А то опять землю сымаем, у купцов сымаем, у господ… Как хлебушко поспеет — платим за нее. Хорошие деньги платим!.. — и мужичок добавил с легким вздохом: — Ох, трудно кормиться, матушка!

А спустя немного продолжал, впадая в таинственный тон:

— Ты вот что скажи, матушка, купцы-то что затевают… О, великое дело затевают купцы!.. Я вот поехал, признаться… Прошу работки, а Чумаков мне в окно кажет: «Смотри, говорит, Поплешка… Вы у меня, говорит, Поплешка, душу вынули своей работой, — шабаш теперь!» И смотрю я, матушка, в окно и вижу: сметы нет сох наворочено… Сохи, бороны, плуги, телеги… «Это что же, говорю, означает, Праксел Аксеныч?» — «А то, говорит, означает — будет вас баловать-то… Наберу теперь батраков и шабаш… Мы вас, говорит, скрутим… И я, говорит, завожу батраков, и иные купцы заводят, и господа сох понакупили…» О-ох, хитрый народ купцы!.. «Как же нам-то, говорю, Праксел Аксеныч? Ну, мы в батраки, а детки-то?» Смеется… «Обойдетесь… говорит. Мы, может, говорит, и фабрики заведем — всем работа найдется, не робейте…» Вот оно что, матушка!.. Робость, какая робость… Робеть нам нечего, но только и хитрый же народ эти купцы! — добавил Поплешка.

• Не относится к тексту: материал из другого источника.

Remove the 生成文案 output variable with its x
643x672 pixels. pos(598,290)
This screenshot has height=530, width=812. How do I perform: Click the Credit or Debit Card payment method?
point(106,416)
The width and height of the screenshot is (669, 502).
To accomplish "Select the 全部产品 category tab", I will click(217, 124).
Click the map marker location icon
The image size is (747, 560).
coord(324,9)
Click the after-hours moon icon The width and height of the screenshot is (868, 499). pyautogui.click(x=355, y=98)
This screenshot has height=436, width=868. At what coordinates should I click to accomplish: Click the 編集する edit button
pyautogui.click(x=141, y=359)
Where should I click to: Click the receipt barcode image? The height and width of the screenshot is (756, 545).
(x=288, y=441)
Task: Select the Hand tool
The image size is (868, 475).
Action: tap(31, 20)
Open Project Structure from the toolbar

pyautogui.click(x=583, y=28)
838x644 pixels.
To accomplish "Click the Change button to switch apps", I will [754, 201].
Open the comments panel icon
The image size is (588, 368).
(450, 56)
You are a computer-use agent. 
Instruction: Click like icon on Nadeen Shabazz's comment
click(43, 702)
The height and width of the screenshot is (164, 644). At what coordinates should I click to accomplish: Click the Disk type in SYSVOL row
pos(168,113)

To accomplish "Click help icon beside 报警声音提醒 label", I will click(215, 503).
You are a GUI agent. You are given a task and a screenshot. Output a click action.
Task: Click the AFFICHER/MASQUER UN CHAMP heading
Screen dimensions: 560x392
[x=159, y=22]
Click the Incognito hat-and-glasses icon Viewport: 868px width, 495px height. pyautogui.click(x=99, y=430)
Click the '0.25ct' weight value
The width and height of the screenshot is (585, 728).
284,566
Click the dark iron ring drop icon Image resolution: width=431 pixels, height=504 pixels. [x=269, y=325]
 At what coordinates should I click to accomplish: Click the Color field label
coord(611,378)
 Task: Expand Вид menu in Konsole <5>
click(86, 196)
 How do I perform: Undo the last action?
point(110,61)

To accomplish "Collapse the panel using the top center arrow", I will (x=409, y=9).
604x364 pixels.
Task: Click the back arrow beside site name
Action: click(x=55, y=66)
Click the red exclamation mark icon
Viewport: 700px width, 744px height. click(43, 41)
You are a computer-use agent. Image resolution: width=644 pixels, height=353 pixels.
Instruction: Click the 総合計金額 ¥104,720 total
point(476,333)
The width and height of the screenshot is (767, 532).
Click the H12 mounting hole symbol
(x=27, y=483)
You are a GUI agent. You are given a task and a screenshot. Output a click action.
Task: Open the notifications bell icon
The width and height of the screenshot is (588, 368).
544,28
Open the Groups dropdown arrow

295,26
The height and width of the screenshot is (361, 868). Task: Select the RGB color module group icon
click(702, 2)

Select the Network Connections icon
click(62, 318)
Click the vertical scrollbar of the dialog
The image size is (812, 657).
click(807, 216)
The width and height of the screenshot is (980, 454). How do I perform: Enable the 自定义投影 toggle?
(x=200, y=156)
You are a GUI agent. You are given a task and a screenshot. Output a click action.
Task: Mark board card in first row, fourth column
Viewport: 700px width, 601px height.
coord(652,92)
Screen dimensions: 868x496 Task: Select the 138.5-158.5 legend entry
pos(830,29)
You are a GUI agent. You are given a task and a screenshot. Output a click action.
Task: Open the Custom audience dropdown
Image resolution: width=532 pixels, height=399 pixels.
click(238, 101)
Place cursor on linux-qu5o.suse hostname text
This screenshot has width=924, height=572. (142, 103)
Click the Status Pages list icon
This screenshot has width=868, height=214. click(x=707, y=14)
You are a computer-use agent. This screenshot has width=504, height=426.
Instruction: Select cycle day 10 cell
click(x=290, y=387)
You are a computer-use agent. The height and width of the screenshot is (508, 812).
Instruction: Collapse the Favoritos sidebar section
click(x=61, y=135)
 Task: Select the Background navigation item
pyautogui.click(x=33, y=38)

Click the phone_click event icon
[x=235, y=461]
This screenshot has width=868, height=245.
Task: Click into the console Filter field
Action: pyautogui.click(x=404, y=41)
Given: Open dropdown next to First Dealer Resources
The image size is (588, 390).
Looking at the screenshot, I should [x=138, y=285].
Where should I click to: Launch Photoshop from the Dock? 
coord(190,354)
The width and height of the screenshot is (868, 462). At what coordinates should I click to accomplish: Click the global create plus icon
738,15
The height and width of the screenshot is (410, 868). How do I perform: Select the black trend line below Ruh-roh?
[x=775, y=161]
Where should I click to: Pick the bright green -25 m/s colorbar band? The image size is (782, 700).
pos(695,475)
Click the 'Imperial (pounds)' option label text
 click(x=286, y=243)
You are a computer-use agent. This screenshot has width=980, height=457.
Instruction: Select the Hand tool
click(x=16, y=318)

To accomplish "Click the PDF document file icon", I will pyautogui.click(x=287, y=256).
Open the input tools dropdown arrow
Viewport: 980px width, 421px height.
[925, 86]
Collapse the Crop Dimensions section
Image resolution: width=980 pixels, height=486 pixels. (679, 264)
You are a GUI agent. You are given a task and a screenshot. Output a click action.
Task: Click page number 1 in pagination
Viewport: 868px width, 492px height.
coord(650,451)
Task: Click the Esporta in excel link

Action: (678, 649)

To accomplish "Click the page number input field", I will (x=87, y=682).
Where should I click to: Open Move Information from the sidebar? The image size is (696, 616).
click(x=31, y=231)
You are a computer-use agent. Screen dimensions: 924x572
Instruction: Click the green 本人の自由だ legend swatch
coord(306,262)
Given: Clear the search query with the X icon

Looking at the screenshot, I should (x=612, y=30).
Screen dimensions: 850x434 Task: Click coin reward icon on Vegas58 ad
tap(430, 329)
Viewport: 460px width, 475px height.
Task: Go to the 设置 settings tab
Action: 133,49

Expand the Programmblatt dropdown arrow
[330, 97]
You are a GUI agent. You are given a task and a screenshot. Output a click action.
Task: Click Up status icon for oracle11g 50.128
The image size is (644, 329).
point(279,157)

— Как же вы теперь жить-то будете без земли и без работы?

— А уж не знаю, как жить… По миру ежели… Да плохая тоже статья стала. Обнудел народ, немилостивый стал, строг… Ходят у нас по миру — половина села ходит… Только плохо… А вот я тебе, матушка, скажу: хорошо это купцы удумали — батраков заводить. Заведут себе батраков — как важно работа у них пойдет! Народ — купцы — строгий, хозяйственный народ!..

— Вы-то чем жить будете, вы-то?

Мужичок промолчал.

— Что вам-то делать? — настоятельно повторил я.

Но мужичок снова не ответил и неожиданно вымолвил:

— Хорошие есть места на Белых Водах!

— Ты почему знаешь?

— Ходили некоторые.

— Что же, там и остались?

— Э, нет, — воротились. Не способно, матушка… Земли там свободной не стало. Придешь — гонят. Купить ежели — достатков не хватает… Воротились.

— Вот урожаи опять, — помолчав, произнес он, — оченно стали плохи урожаи. С чего это? — и, не дождавшись моего ответа, сказал: — А с того, матушка, нечем нам стало работать… Ни навозу у нас, ни лошадей… Ледащий мы народ.

— Ну, надеетесь же вы на что-нибудь, ждете же чего? Чего вы ждете? Ну, чего вы ждете?

— Может, нарезка какая будет… Может, насчет земельки как… — робко и неуверенно предположил Поплешка.

— Да если вам и дать-то еще земли — вы небось и ее мироедам отдадите…

Поплешка подумал.

— Ежели прямо вот как теперь — отдадим, — сказал он решительно, — нам один конец — ее отдать… Потому, насчет пищи у нас недохватка. Большая недохватка насчет пищи. Ежели так будем говорить: нарежь ты мне теперь, ну, хоть бы три сороковых, — прямо бы я их Зоту Федосеичу заложил. Куда как нужно тридцать целковых!.. Это тридцать, матушка, ежели не подохнуть… А там окромя еще: там долгов за мной более двух сот — вот за одра за этого шестьдесят целковых Зот Федосеич считает, — с ненавистью указал он на лошаденку, — там недоимки семнадцать, там скотинёнки надо! — и, как бы охваченный наплывом непрестанных нужд, он с безнадежностью воскликнул: — Э, нет, и нарежут ежели, то не поможет!.. Умирать нам, матушка… Один нам конец — умирать!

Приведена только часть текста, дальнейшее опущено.